### DATA RECORDS
-.-.-

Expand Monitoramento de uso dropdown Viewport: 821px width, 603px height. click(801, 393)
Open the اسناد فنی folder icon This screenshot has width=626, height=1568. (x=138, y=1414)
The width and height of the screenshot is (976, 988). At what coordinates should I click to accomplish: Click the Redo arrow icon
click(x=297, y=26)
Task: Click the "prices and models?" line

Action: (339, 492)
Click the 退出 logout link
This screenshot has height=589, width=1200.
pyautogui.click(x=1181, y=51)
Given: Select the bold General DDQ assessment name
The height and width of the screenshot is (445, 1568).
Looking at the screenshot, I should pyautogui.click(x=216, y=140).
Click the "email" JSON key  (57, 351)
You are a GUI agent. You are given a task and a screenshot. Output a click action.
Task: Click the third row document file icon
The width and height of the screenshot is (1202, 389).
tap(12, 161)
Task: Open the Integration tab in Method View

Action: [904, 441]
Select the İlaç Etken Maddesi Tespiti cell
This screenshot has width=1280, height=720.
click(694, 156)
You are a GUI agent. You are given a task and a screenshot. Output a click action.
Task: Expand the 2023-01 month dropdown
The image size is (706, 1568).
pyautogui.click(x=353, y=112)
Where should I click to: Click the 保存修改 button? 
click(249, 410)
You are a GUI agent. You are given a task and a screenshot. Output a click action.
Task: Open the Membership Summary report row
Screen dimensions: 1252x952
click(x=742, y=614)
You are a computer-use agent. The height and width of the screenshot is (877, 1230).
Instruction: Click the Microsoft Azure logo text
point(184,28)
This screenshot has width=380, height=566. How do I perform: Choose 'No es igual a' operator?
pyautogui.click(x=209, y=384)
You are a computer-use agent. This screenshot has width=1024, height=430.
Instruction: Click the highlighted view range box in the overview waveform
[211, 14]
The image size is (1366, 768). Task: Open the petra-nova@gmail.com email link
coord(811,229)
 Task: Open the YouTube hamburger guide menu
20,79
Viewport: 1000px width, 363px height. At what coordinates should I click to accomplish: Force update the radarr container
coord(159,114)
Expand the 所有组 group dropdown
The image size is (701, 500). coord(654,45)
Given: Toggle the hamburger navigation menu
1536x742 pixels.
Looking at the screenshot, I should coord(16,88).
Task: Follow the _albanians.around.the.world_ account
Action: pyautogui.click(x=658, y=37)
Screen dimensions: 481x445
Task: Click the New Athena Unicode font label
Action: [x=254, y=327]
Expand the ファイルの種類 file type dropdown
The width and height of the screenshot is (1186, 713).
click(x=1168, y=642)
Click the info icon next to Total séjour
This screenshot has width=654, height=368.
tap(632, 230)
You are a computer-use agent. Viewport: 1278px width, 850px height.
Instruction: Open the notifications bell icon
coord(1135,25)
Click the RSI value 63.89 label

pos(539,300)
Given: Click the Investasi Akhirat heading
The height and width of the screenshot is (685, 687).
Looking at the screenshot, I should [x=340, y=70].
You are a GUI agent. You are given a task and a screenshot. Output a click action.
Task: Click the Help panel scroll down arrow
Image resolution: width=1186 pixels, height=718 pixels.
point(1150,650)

-.-.-

### YOUR GOAL
Which lines in the data above contain "Select"? Show each one.

### REPLY
Given: Select the bold General DDQ assessment name
Select the İlaç Etken Maddesi Tespiti cell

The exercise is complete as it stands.